____ Data for analysis
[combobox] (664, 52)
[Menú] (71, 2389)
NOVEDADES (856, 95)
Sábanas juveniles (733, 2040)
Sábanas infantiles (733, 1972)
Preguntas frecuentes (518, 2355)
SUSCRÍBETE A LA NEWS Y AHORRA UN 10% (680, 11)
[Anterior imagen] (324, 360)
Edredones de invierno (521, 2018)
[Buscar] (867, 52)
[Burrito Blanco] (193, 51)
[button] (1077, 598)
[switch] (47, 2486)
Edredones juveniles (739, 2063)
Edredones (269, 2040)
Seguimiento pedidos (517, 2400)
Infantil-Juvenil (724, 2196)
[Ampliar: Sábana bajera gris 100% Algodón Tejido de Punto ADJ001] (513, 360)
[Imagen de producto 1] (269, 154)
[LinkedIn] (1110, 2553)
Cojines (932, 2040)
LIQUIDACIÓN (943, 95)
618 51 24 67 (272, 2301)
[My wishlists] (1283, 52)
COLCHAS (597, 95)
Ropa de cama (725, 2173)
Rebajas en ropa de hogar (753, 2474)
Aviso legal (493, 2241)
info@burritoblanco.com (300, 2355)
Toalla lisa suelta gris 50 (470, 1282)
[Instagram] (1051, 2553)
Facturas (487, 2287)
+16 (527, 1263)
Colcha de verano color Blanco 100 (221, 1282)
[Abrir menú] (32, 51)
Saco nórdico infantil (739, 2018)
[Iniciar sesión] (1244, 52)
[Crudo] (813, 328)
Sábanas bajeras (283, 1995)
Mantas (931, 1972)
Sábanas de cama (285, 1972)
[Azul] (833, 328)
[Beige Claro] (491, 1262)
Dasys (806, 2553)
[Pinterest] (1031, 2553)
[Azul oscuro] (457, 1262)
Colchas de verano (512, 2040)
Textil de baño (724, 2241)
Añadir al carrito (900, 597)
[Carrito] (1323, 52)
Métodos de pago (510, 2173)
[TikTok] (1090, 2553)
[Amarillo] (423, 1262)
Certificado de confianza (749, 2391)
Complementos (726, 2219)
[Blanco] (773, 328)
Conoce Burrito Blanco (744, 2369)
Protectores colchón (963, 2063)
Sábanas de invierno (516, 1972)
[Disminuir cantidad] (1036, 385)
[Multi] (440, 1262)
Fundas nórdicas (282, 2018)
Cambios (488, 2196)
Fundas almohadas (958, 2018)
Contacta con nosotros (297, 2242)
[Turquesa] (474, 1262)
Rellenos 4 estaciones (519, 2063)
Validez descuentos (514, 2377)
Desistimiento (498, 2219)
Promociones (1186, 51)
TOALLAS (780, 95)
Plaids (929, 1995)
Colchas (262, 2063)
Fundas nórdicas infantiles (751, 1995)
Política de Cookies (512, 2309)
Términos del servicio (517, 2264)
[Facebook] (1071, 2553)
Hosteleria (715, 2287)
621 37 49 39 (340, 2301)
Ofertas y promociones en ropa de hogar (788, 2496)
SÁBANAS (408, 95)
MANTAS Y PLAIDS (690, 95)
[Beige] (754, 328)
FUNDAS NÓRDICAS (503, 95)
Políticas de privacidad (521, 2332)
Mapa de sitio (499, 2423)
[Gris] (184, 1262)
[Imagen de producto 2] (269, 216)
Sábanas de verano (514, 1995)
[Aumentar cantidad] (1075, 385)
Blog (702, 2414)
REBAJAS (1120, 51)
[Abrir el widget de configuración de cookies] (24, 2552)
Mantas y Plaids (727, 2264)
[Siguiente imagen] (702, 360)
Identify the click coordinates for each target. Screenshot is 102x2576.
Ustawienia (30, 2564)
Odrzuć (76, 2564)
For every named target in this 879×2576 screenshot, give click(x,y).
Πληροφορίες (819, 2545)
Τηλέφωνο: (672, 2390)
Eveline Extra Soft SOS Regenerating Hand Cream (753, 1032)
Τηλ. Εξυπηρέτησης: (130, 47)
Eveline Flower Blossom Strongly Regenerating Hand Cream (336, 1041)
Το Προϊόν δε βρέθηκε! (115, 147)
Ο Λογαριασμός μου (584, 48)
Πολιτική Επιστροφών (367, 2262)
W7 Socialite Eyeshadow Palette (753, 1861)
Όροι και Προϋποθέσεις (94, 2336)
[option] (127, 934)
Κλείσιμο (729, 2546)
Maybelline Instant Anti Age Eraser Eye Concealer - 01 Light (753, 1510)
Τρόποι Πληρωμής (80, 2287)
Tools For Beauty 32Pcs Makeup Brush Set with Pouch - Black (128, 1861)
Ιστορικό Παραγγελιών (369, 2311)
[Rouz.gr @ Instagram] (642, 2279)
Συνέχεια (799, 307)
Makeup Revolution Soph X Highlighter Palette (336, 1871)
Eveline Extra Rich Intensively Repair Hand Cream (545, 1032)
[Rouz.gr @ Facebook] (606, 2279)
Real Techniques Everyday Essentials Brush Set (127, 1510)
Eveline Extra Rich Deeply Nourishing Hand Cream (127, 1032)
________
In the entries above, count each line with "juveniles"; reply with the total only.

Exercise result: 2